The structure broker negotiates a better split for himself by whining to a settlement planner representing the defense settlemnet planner that he's got to take care of the financial planner who brought him into the case to participate for the plaintff instead of the settlement planner already working on he case that was brought in by the plaintiff lawyer. Moreover it is represented that any split percentage would have to be agreeable to the financial planner. He represents to the defense settlement planner that a higher percentage would not be agreeable to the financial planner and that the whole structure might fall part. In good faith, the defense settlement planner relies on this and agrees to a lower split than usual. As an aside, the defense settlement planner also agrees to split his reduced share with a previous plaintiff broker out of his share.
It is then learned that the financial planner represents to the guardian ad litem that it is not being compensated from the structure.

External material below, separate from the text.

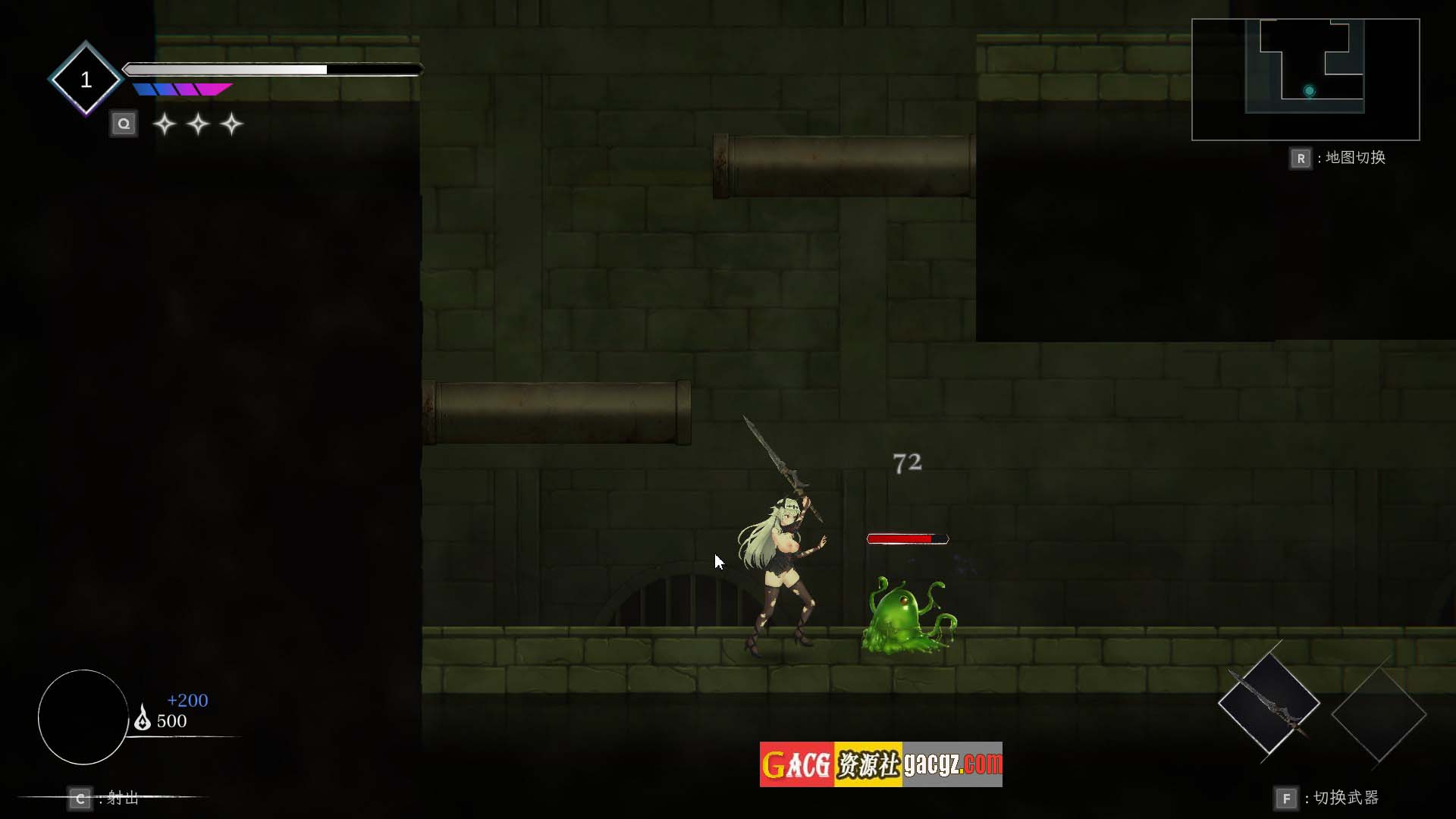The width and height of the screenshot is (1456, 819).
Task: Click the level 1 diamond badge
Action: [86, 79]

When questioned by plaintiff lawyer in a courthouse hallway, in front of witnesses, plaintiff broker unconvincingly mumbles that there is no formal agreement with financial planner and would only pay it if licensed. During questioning by the defense settlement planner, in contradiction to the tactic used to negotiate his favorable split, plaintiff broker now claims that he hasn't discussed commissions with the financial planner since September 2010. The conversation also reveals that the plaintiff broker knows that the financial planner is licensed in the relevant states, a contradiction to what he said to the plaintiff's lawyer only minutes earlier in the hallway. Furthermore, in the same conversation,the payment of commissions to the financial planner is stated as possibly a conflict of interest by the same plaintiff broker. Talk about the Texas two-step!
Who is telling the truth? The financial planner; the structure broker brought in by the financial planner; or neither?

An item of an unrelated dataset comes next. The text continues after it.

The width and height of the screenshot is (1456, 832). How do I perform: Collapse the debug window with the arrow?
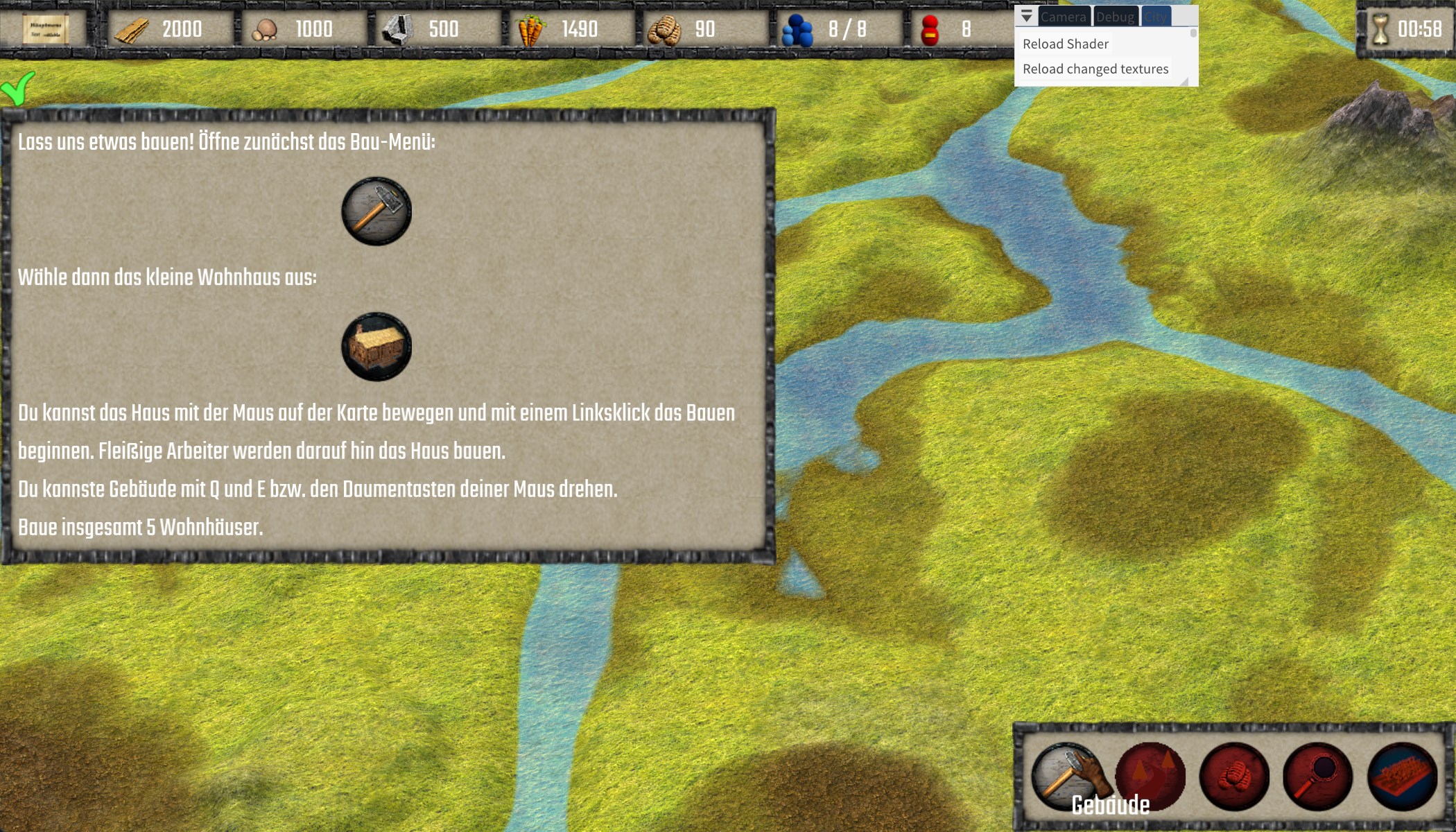[x=1027, y=16]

The young turk in question may feel smug for an illusory feeling that he has got over a more experienced broker and the guardian ad litem . But to do so through apparently deceptive means is shameful. The parties in question know who this individual is and the agency he's affiliated with. One can be sure some attorneys in the jurisdiction won't forget him either.
If you are going to negotiate, do so in good faith.
Note: Generally, you cannot split with or pay commissions to someone not properly licensed at the time the business is produced. On February 23, 2005 the Office of General Counsel of the New York State Insurance Department issued an opinion on point, in response to a question posed by the structured settlement watchdog, John Darer.
Post Script: In response to this story the structured settlement watchdog heard from the general agent of the broker in question. He verbally confirmed that the financial planner WAS being paid, or WILL be paid a share of the structure commission all along. With respect to the statement to the guardian ad litem, it was explained that the financial planner listed 4 entities in an email to the guardian ad litem that were not receiving compensation from the structure, none of which was his firm, and thus leaving wiggle room. The general agent threw it back on the shoulders of the guardian ad litem, who he alleged did not ask if the financial planner or his firm was being compensated. I'm not sure why there was lack of transparency, or the reason for the lack of transparency, and why the broker retained by the financial planner could not have been more forthright when questionned. There's a lesson learned in here somewhere.